Actually, thinking about it, Kira is happier in the open fields (that I consider boring) than she ever was in bigger fields with more variety (woodland, trees etc). She's definitely harking back to the steppes, she likes to be able to see everything around her and gets very worried by enclosed spaces or spooky trees.  Horses for courses


----------



## Amye (27 October 2016)

Damnation said:



			Its striking the balance.

You need to do best by your horse, but at the same time when you work 40 hours a week full time, exercising even for 2-3 hours a day isn't feesable, and to me isn't enough either. Not everyone is lucky enough to be around all day in order to facilitate the horses being in constantly but at the same time land is not cheap and sometimes it doesn't recover very well.

Something does need to change I think. Yards need to realise that horses need *something* whether that is surfaced turnout pens or other alternatives as a huge amount of their client base will be working people that simply do not have the time to grass walk their horse and ride for 3-4 hours a day minimum to get them out of their stables and sufficiently exercised.

That same client base also need to be prepared to pay in order for these facilities to be created in the first place.
		
Click to expand...

Agree with this completely.

I'm lucky that my boy is out during the day in winter. However I would be happy to pay more if the yard advised that they needed more to maintain that level of turnout. 


I'm another not happy with the individual turnout that some yards seem to do. I like my horse to be able to go out and interact and graze with other horses in a herd.

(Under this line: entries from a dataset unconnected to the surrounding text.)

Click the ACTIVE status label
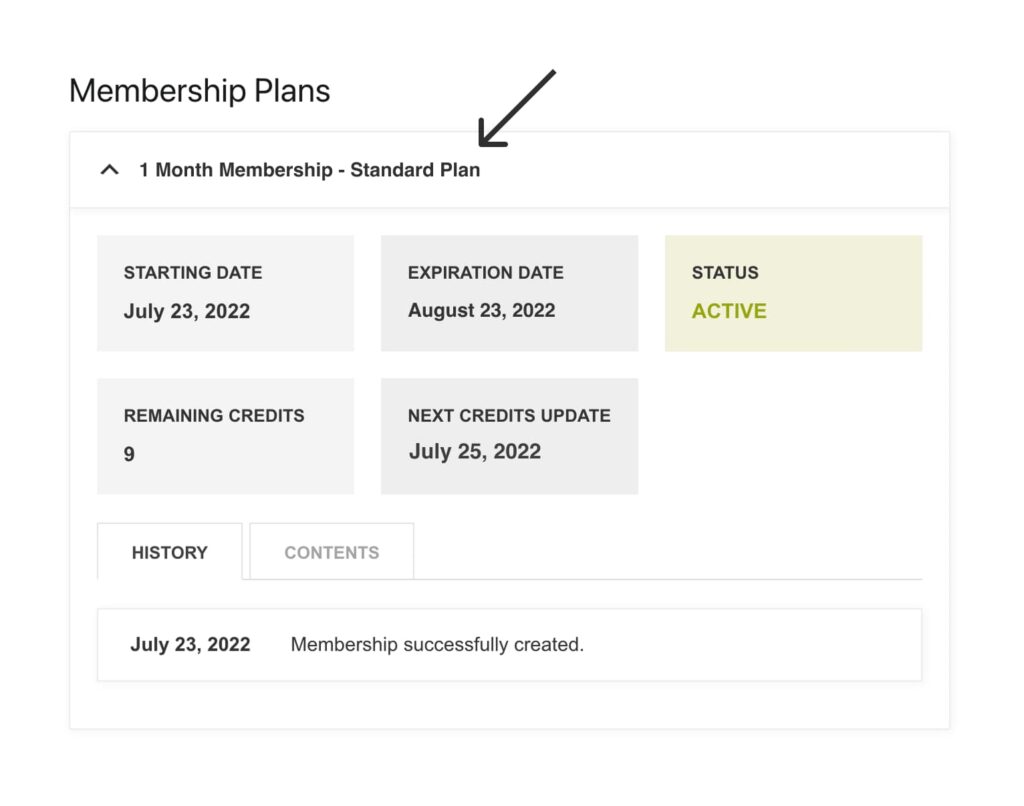The height and width of the screenshot is (806, 1024). point(729,311)
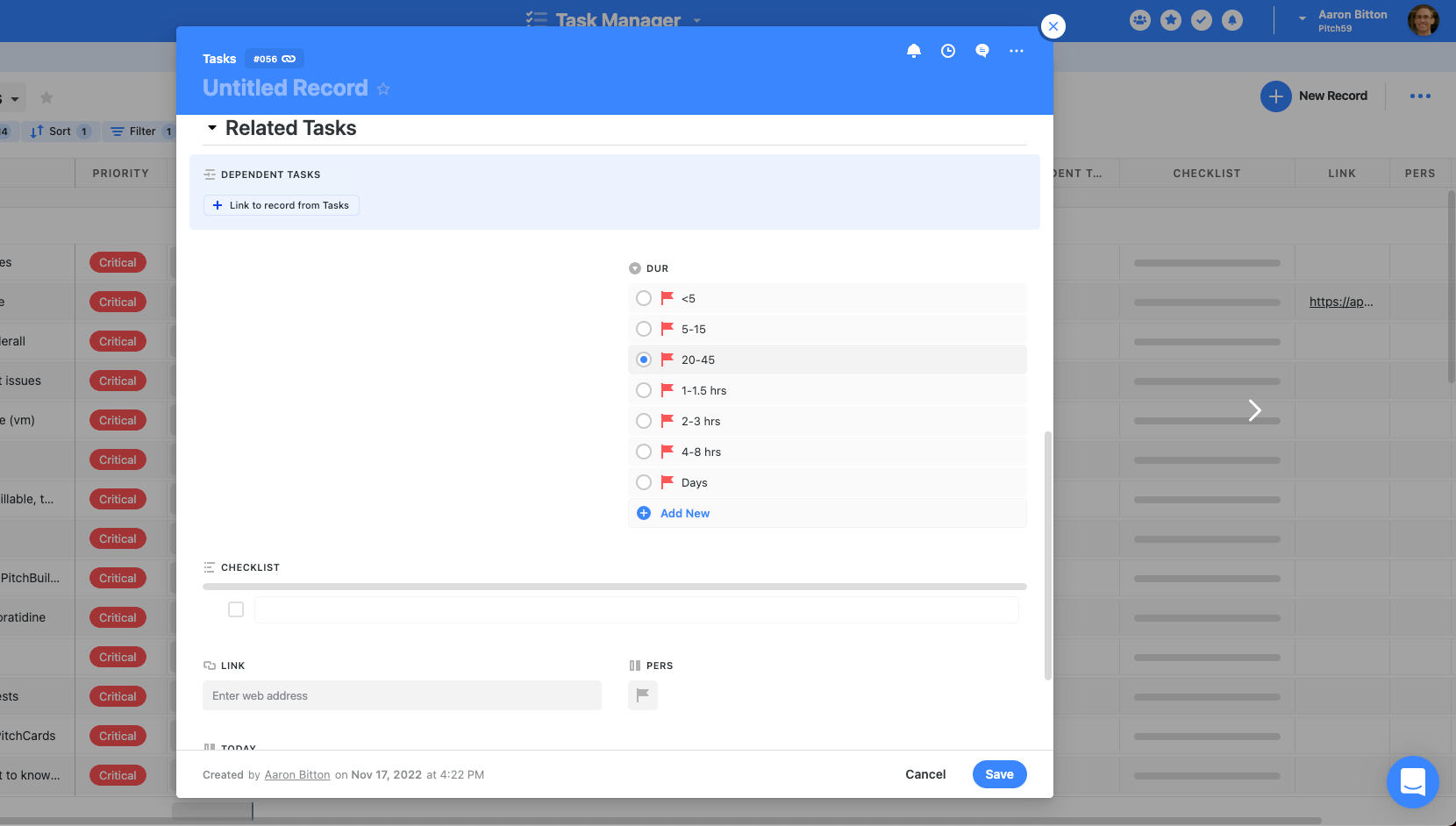Viewport: 1456px width, 826px height.
Task: Click the 'Enter web address' link field
Action: 402,695
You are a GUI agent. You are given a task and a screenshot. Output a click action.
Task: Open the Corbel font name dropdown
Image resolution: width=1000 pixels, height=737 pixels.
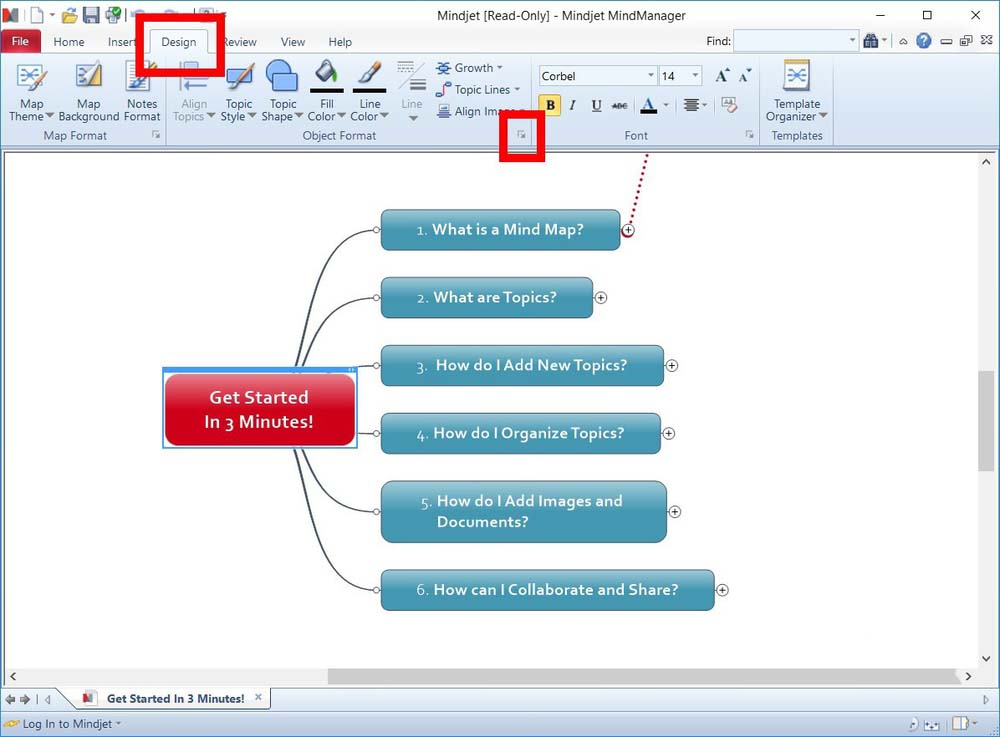point(650,76)
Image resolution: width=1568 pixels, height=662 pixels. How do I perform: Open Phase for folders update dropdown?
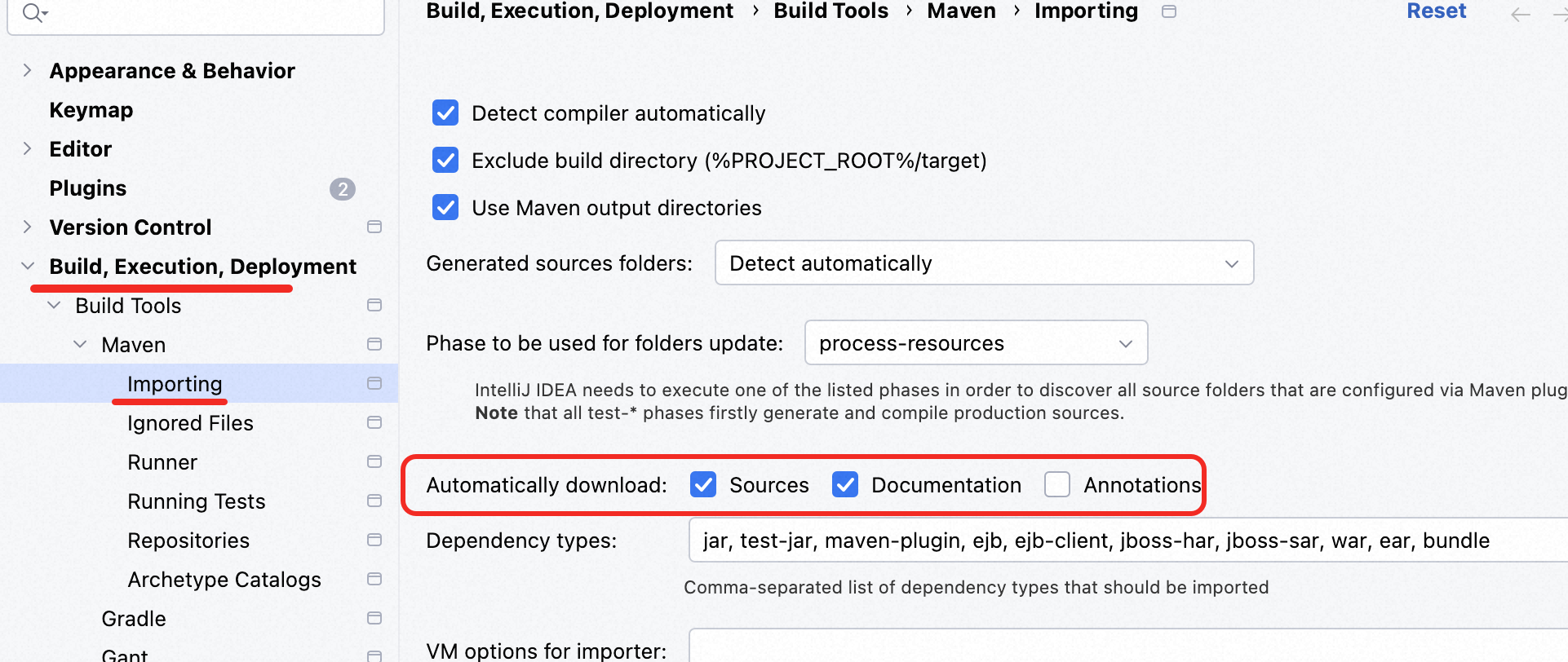point(976,342)
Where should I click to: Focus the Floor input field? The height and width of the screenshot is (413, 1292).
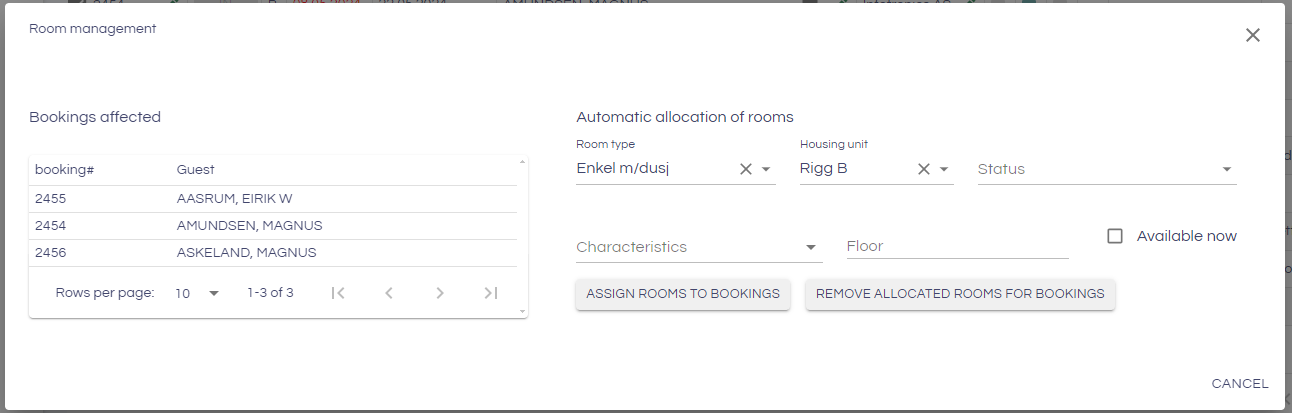point(957,246)
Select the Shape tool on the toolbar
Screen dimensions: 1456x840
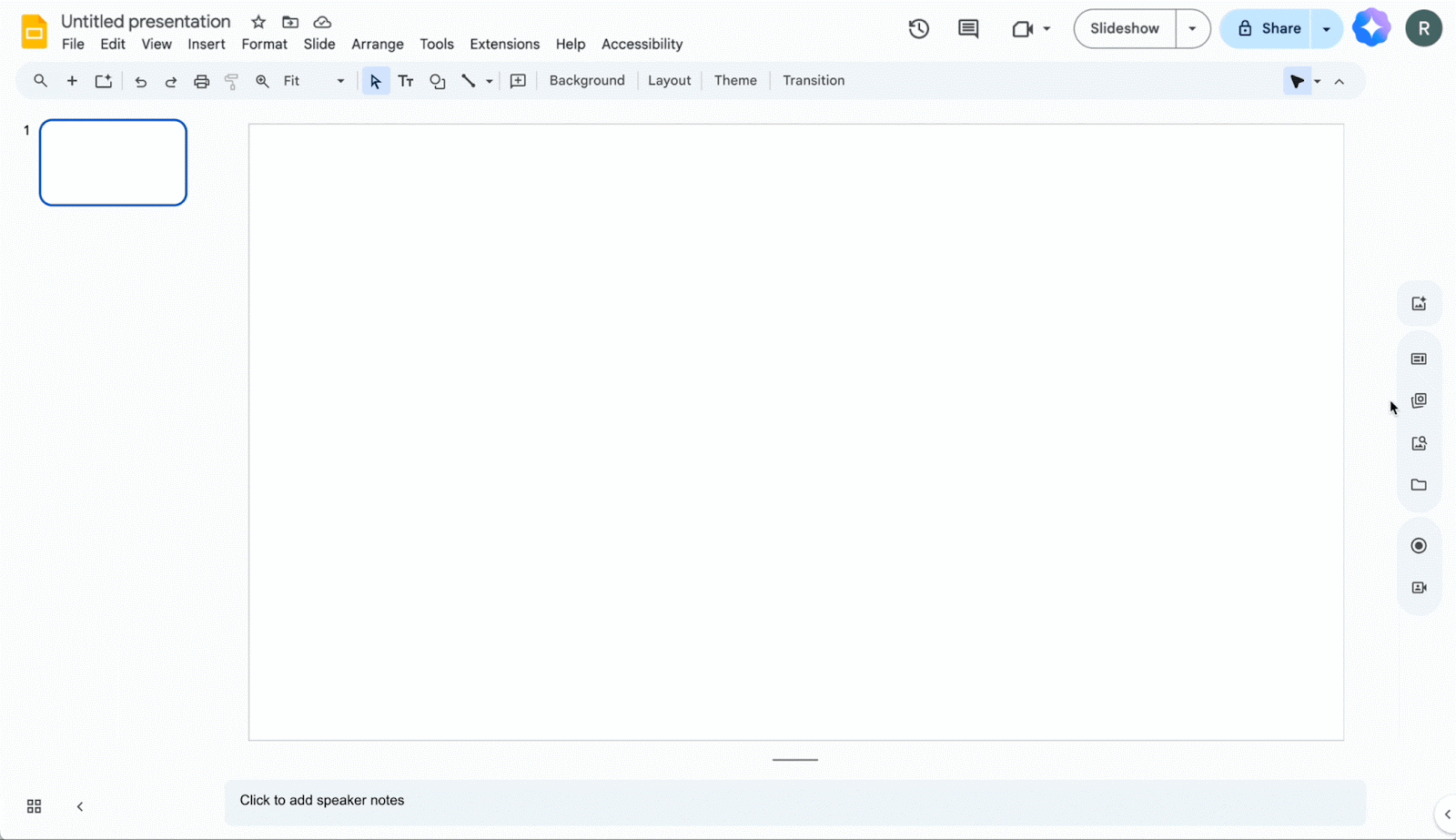tap(438, 80)
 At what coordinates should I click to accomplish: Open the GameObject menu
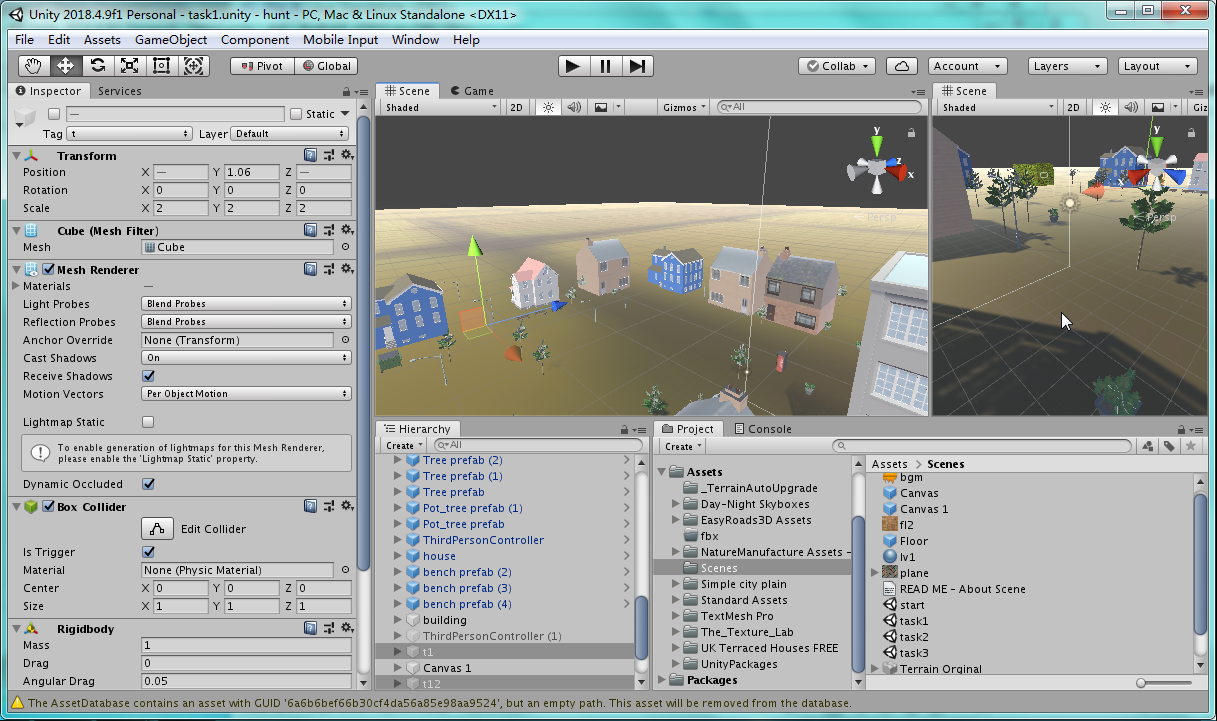pos(171,40)
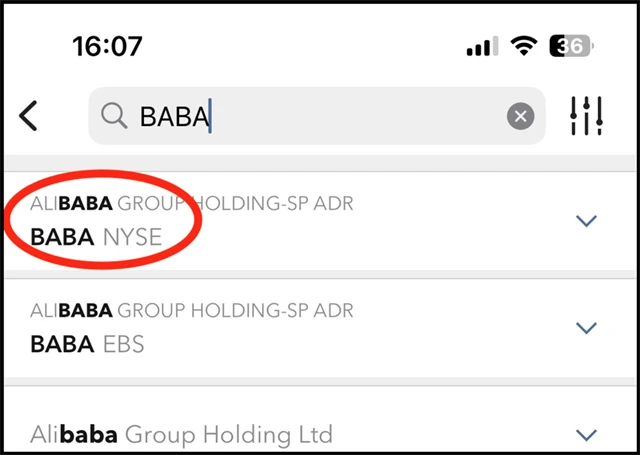The height and width of the screenshot is (455, 640).
Task: Tap the company name above BABA EBS
Action: point(192,312)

We have a herd of 4,they all get on well and there's no bullying as it's a pretty stable herd IMO. I've seen them snoozing together, playing together, grooming and grazing and it's lovely to watch them just being horses


----------



## Mongoose11 (27 October 2016)

I'd also be willing to pay a premium for the option of full grass livery but I wouldn't pay £100 a week; I would stretch to £70 though. 

At the moment my horse has individual turnout because she is not comfortable with the company of other horses. I would love her to have a pony friend but anything the same size or bigger makes her very uncomfortable. She has the opportunity to talk/play/scratch with others over the fence but she never has and other horses certainly take the opportunity with others. 

To everyone who talks of herd turn out as being ideal and 'natural', there is nothing natural about a herd where horses come and go as individuals all day, disappear for whole days and sometimes weekends or weeks! That is not a natural, settled herd at all. 

I'm very lucky to have winter turnout but I want more. My mare is 16 and eventually I'd like her to have the option of 24/7 turnout. Where we are she will get 7-8 hours a day for the absolute majority of the winter months. Occasionally we have a few days in here and there but that can't be helped. 

I have about 1.5 acres and she has lived on that very happily for two years. I section it in half in July and let it grow for the winter and she starts eating that around now. I am on clay but her field is not a problem because turn out is restricted when it's wet. If it wasn't or she was in a group, I can only imagine it would be truly awful.

It seems I'm looking for the impossible but my ideal would be 1-2 acres with part of it as hard standing so she would be on that during the night in Winter, free to move around and eat from hay stations. I can dream! 

Anyone who thinks they should be entitled to anything more than a trash paddock for £25 a week is deluded.


----------



## skint1 (27 October 2016)

I am really enjoying this thread, it is interesting to read and understand the experience of others.


----------



## Luci07 (27 October 2016)

Don't be so quick to dismiss people who want or should I say need indivudual turnout for their horses. On our very small yard, we have a stallion and 2 late cut geldings. Both those geldings have to have individual turnout and the same fencing as the stallion. While both horses are nice to handle, they are a kicking, rug ripping pain in the a**e for us other horse owners. My gelding is big but really soft and the others were the same. We tried, but there is a limit to just how many times you will accept your horse coming in wth yet another injury. My own horse craves and loves equine company though has put up with being the only one in during the day but that is balanced by his love of feed and sleep!


----------



## Kathy657 (27 October 2016)

At our yard which is clay, they have to restrict turn out in the winter. They are still out at the moment, but the horses are desperate to come back in after a couple of hours. They start hanging around the gate and running up and down. None of them enjoy being out all day.
It makes me smile when people say it's cruel to have them in 24/7. What's worse ? Being out from maybe 7 am hardly any grass in the pouring rain or a nice dry stable with ad lib haylage?  I know what ours prefer.


----------



## easteregg (27 October 2016)

I am a long time lurker on this forum but thought I would take the plunge today and actually post something!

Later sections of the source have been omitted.